**Set task**
Locate each line in the data below that contains the word "Where", and copy every such line.

[Extracted records]
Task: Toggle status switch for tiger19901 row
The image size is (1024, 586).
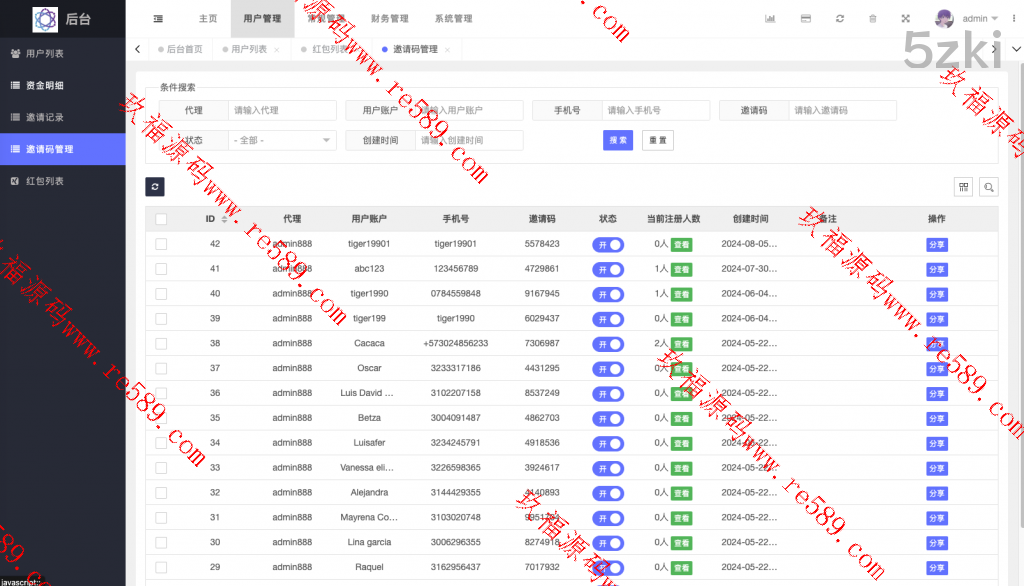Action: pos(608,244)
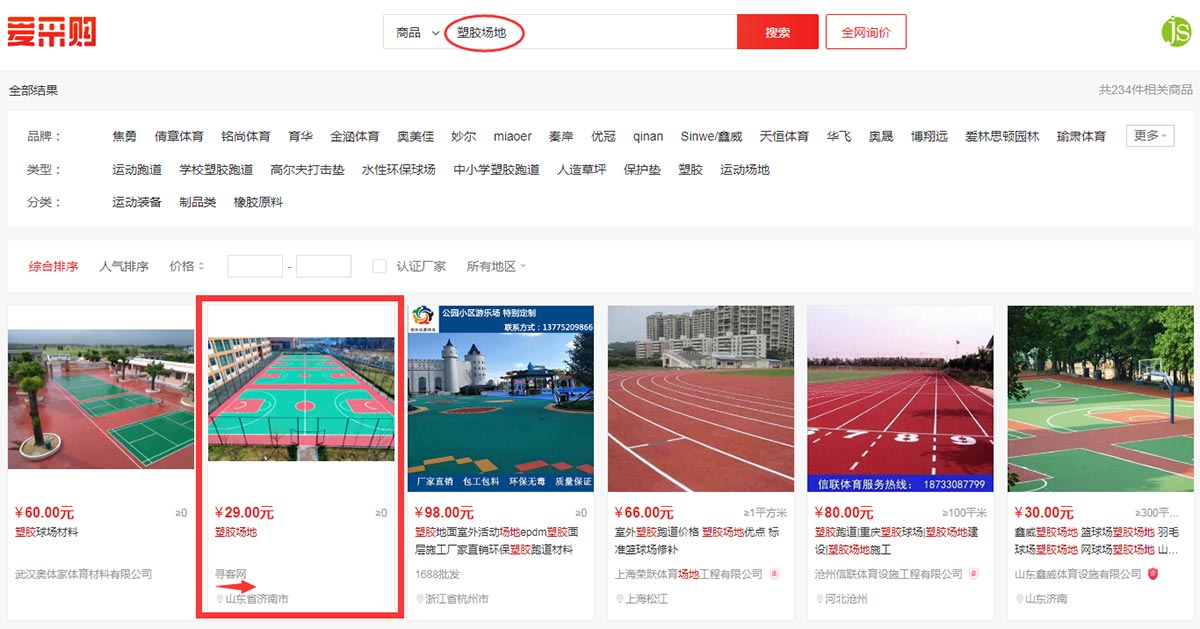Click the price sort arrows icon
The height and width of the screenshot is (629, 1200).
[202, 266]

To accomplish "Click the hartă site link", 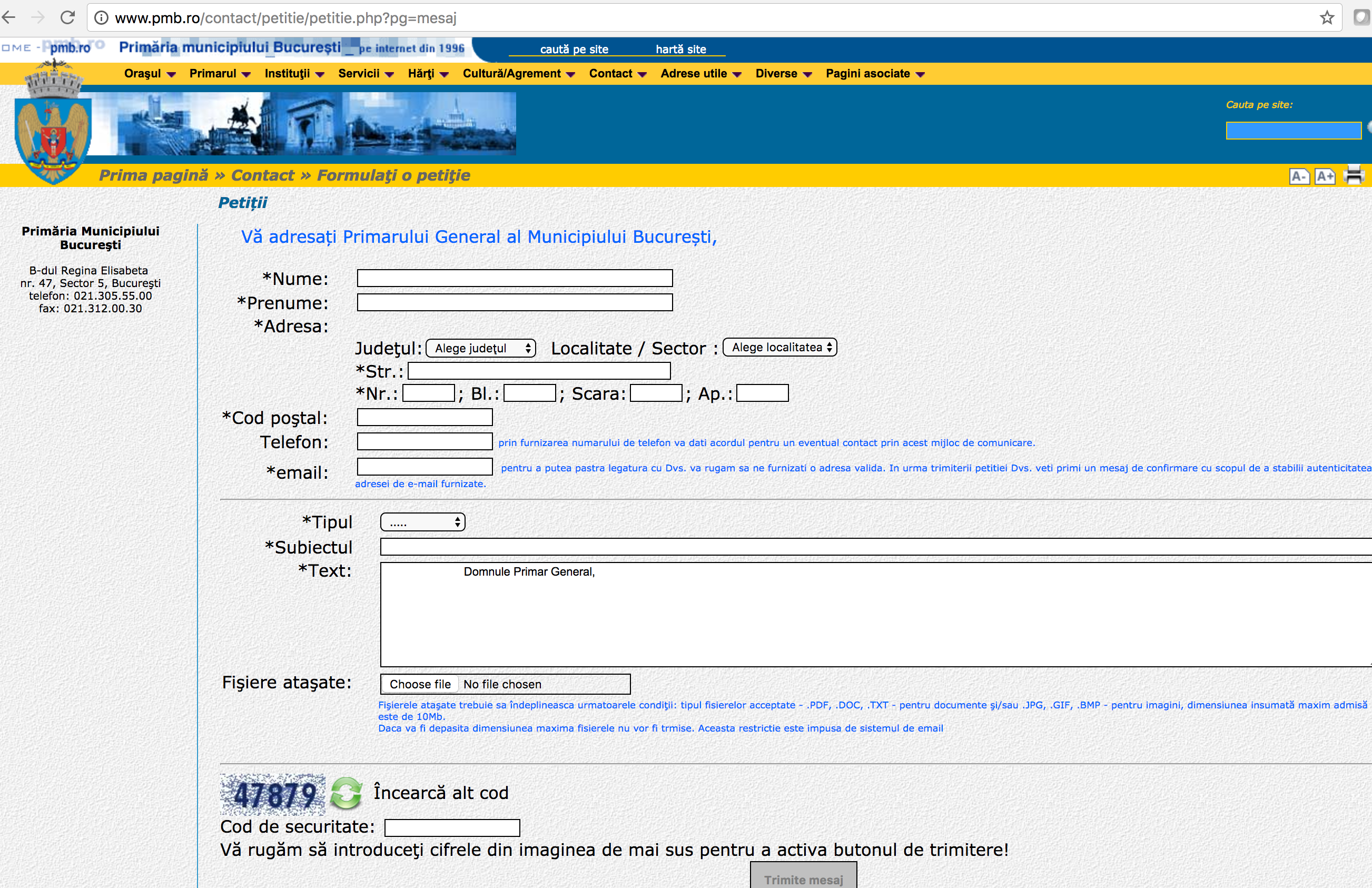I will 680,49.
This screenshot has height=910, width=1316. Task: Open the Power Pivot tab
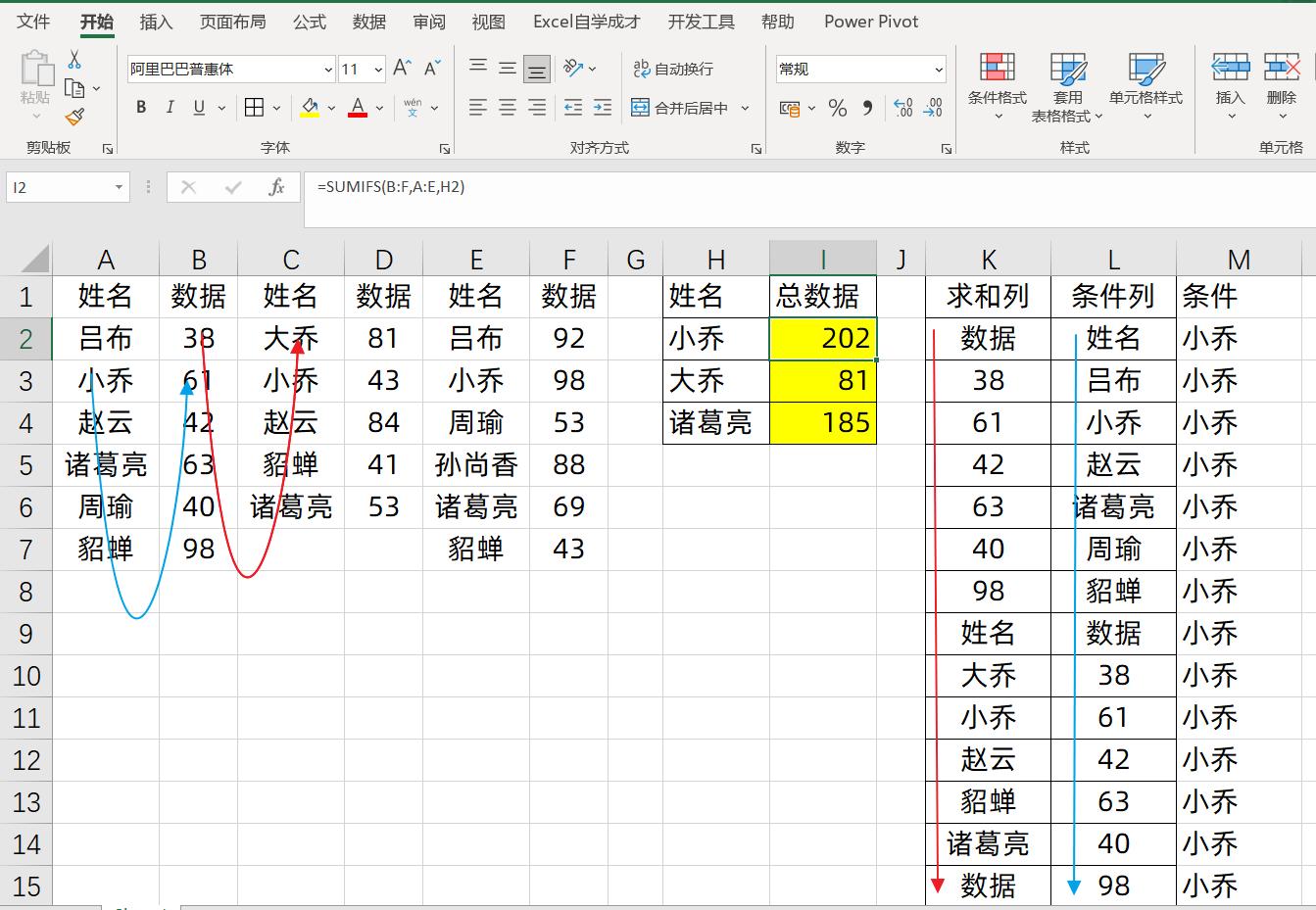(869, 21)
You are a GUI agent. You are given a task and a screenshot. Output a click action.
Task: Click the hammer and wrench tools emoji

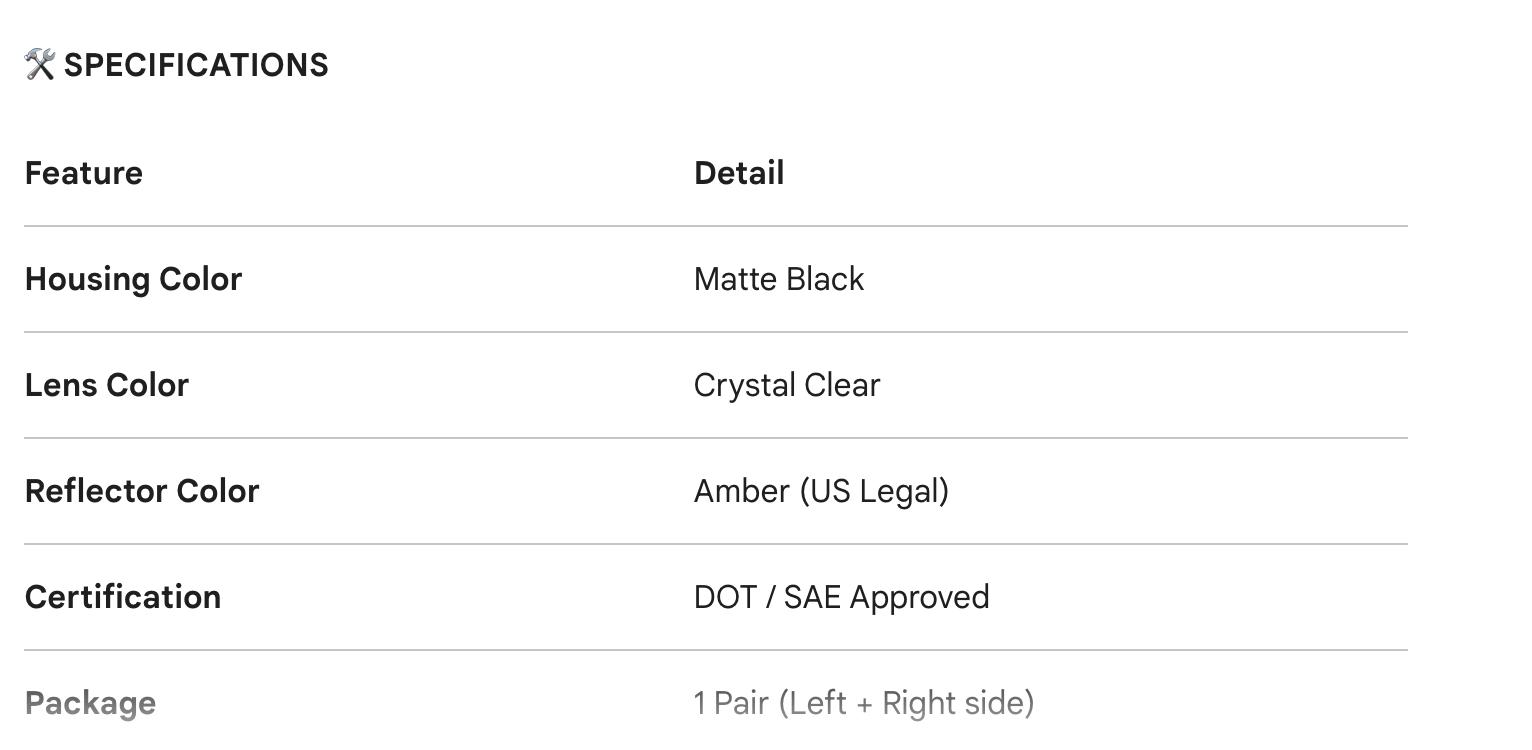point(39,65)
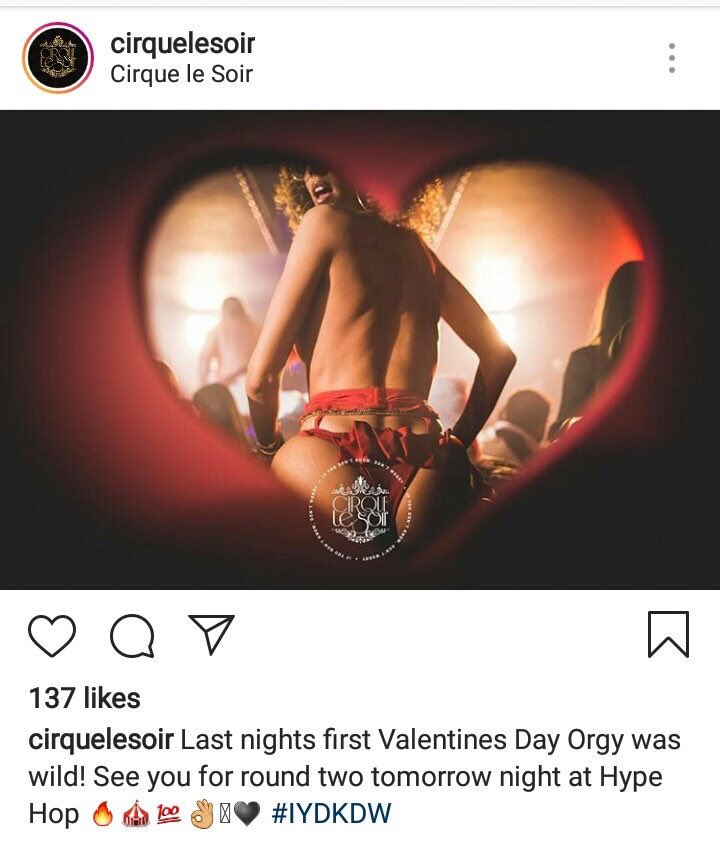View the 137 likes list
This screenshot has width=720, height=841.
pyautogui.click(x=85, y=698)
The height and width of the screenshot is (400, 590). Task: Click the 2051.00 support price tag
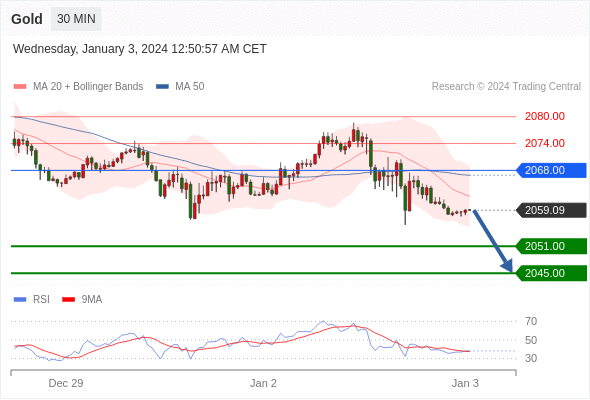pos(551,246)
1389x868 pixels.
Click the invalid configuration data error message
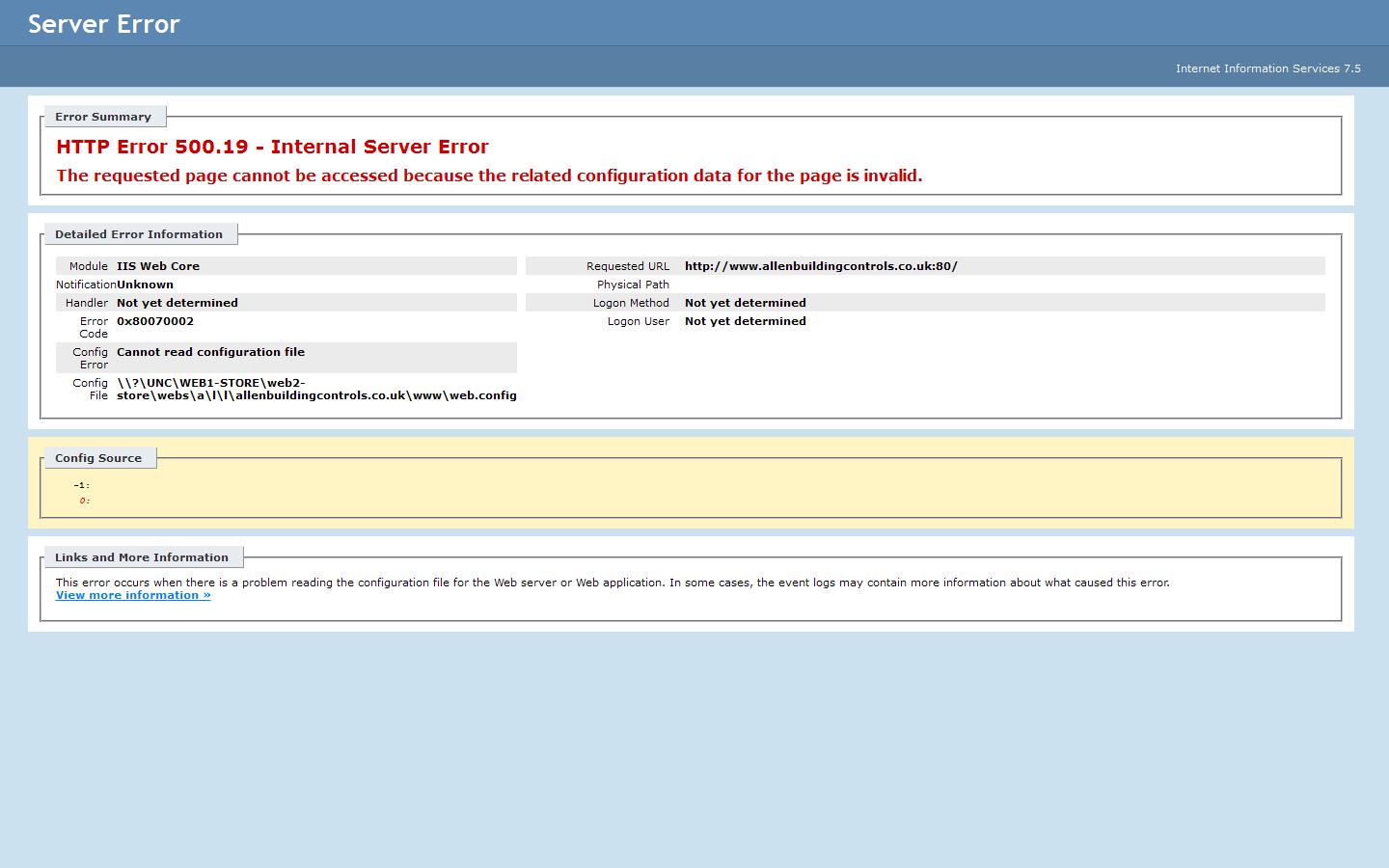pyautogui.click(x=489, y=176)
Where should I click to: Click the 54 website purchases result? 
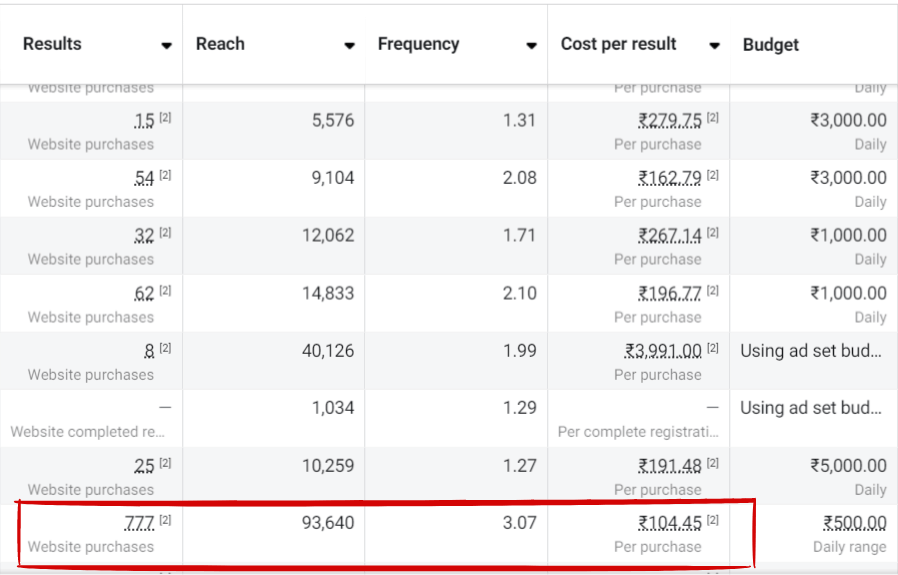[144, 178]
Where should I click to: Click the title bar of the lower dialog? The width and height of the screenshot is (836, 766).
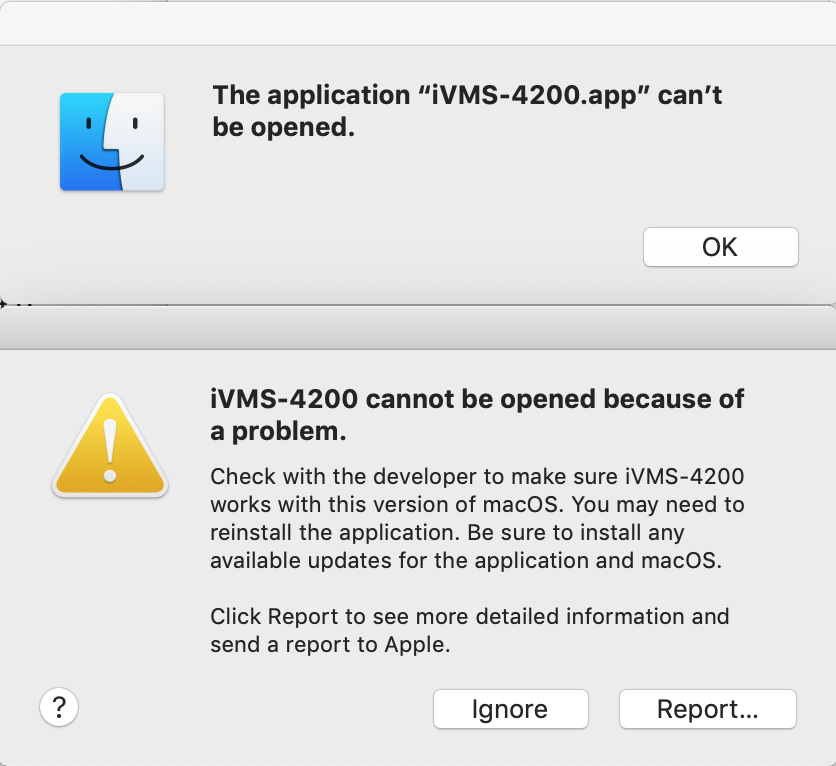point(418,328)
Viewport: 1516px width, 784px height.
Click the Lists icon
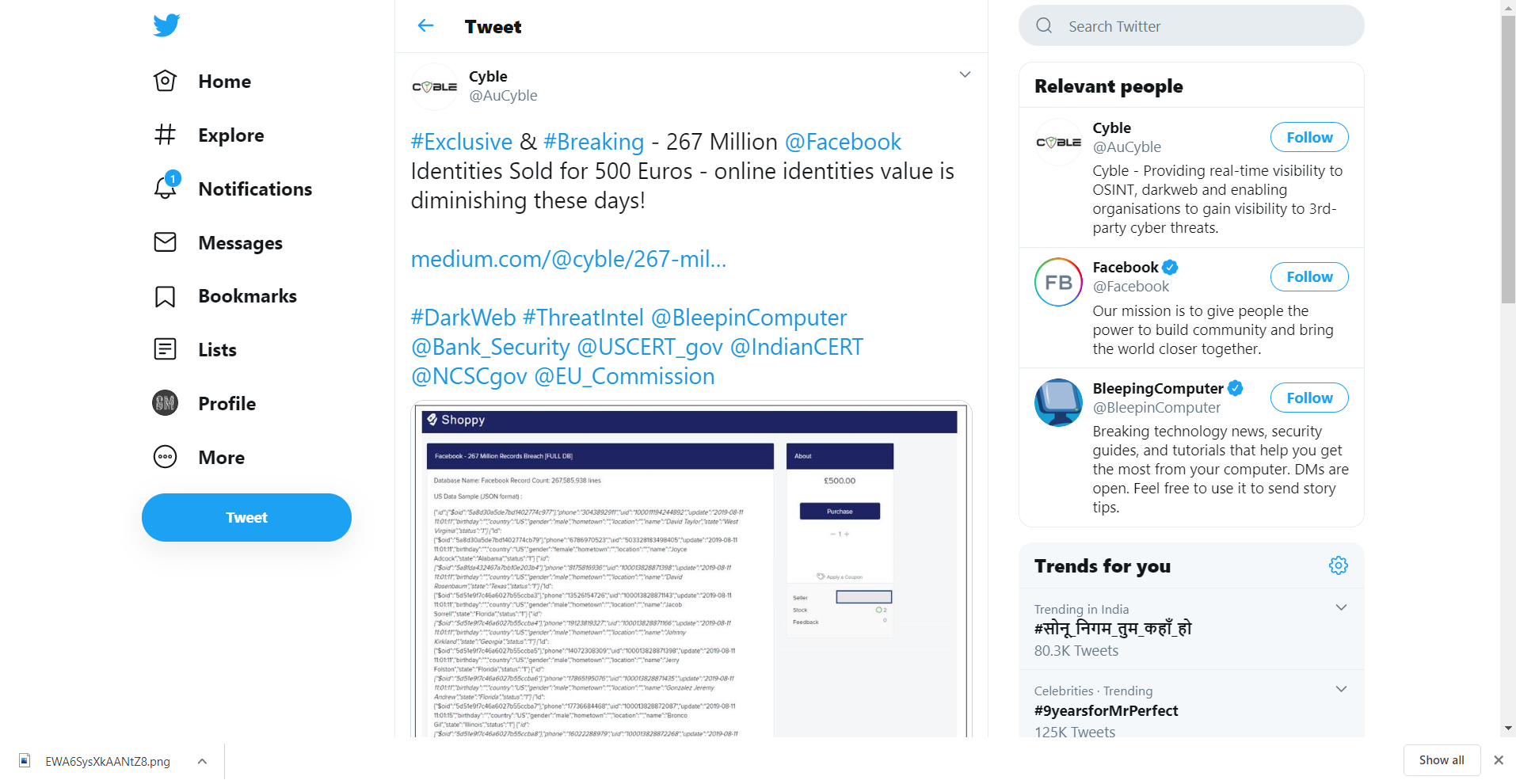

**Exercise result**
Where should I click to: Click the 54 website purchases result? 
Where should I click to: Click the title bar of the lower dialog? The width and height of the screenshot is (836, 766).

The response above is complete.